Plunging US new home sales hit 21-month low

Washington: Sales of new single-family homes fell unexpectedly to their slowest pace in nearly two years last month, pointing to deepening weakness in the American housing market, the government reported Wednesday.

While the hurricane-hit South saw a small sales dip, the double-digit nationwide drop marked the fourth straight monthly decline amid rising mortgage rates.

Sales for July and August, prime summer buying months, also were revised downward from the initial reports.

While home prices eased, the slowing pace of sales and rising inventories pushed supplies to the highest level since 2011.

The figures are subject to substantial revisions but economists say the housing sector can provide an early sign of a peaking economic cycle — meaning the slump could weigh on GDP growth in the third quarter.

Sales of new single-family homes fell 5.5 percent in September to a seasonally-adjusted annual rate of 553,000 units, according the Commerce Department report, a 13.2 percent decline from the same month of 2017.

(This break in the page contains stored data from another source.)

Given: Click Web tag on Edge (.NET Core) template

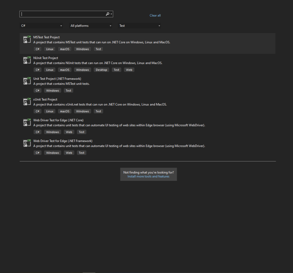Looking at the screenshot, I should 69,132.
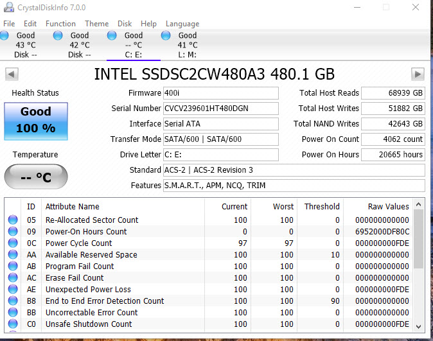Click the status orb for Re-Allocated Sector Count
Viewport: 433px width, 341px height.
[x=13, y=220]
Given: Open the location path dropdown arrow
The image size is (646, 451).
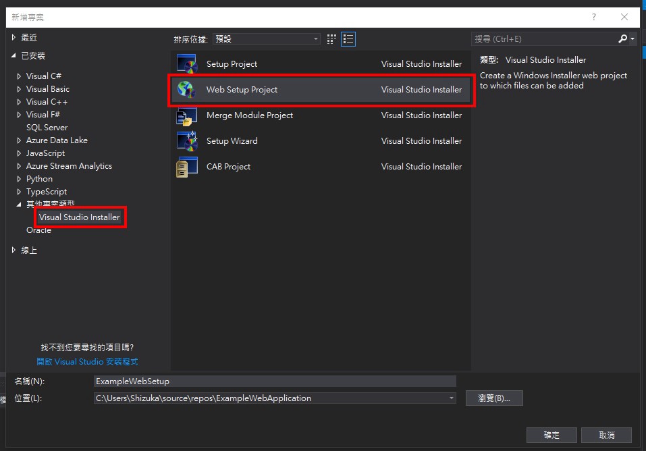Looking at the screenshot, I should click(451, 398).
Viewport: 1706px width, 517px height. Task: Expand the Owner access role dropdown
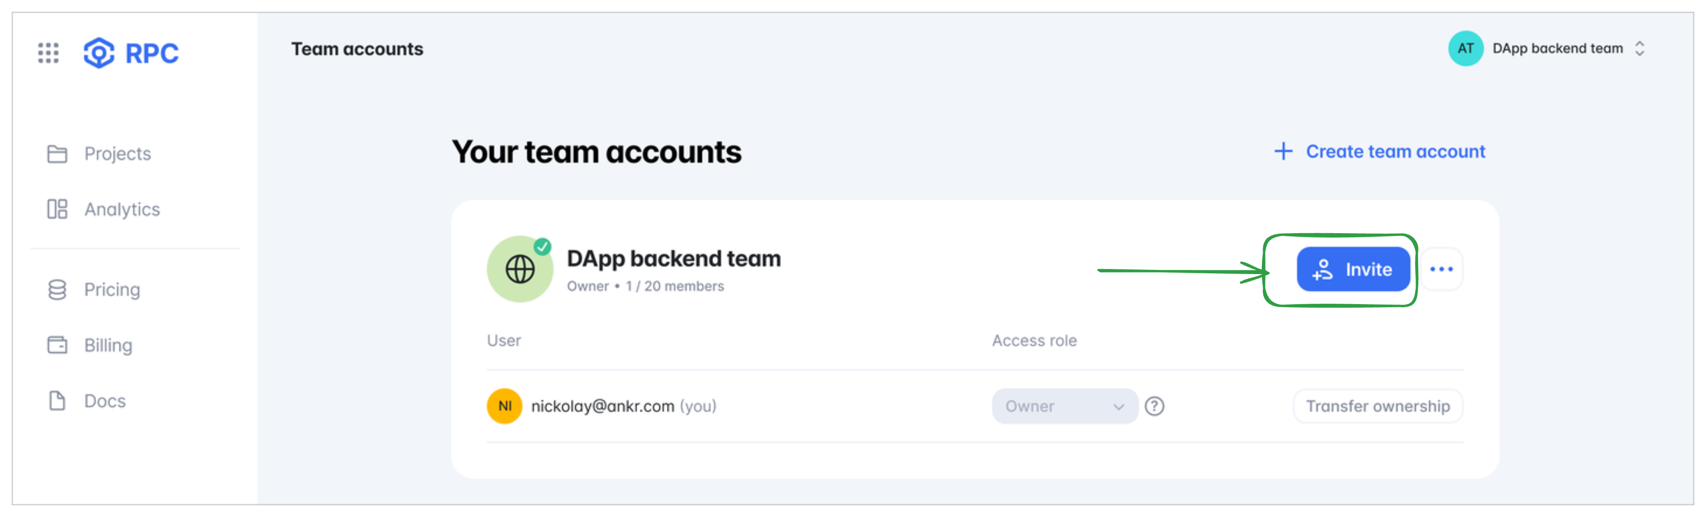pyautogui.click(x=1065, y=406)
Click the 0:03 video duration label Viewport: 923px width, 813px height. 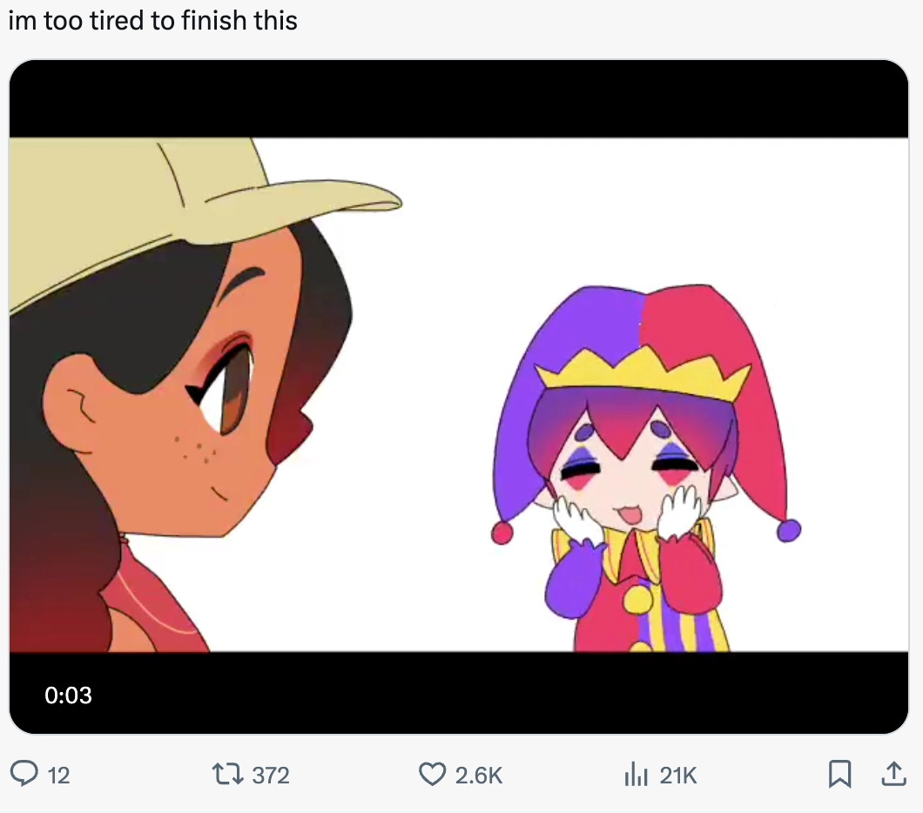[68, 695]
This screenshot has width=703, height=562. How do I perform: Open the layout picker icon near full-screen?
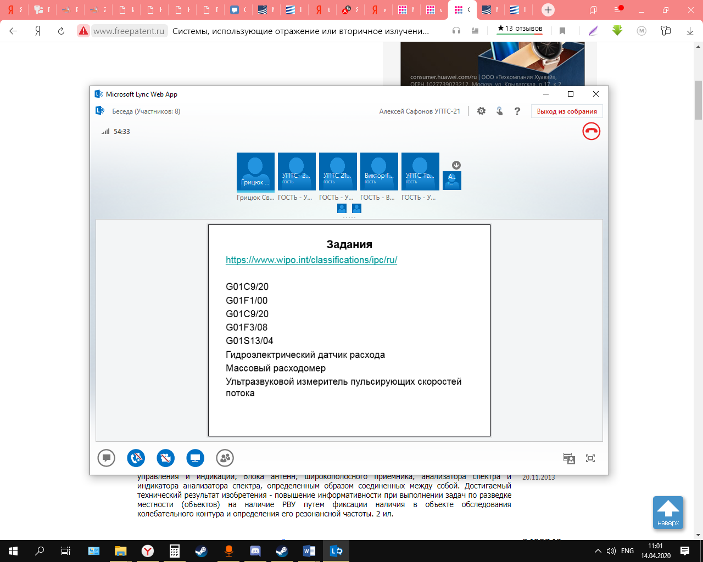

Analysts had expected a far-stronger rate of 625,000 units.

With 327,000 new homes on the market at the end of the month, the most since 2009, inventories amounted to a supply of 7.1 months, the highest since March 2011.

Sales plunged 12 percent in the West and fell only a modest 1.5 percent in the South, the largest region by volume which was expected to see a bigger impact from Hurricane Florence. Meanwhile the Midwest posted a small sales increase.

Rising inventories and cooling prices could ease pressures on would-be homebuyers, who in recent months have been squeezed for affordability and choice in what the ever-tightening market and sluggish construction.

Despite the disappointing figures, Oxford Economics said new home sales account for only a small share of GDP, through broker commissions, so third-quarter economic growth was not likely to see a substantial hit as a result.

The Commerce Department on Friday is due to announce the first estimate of growth in the July-September period.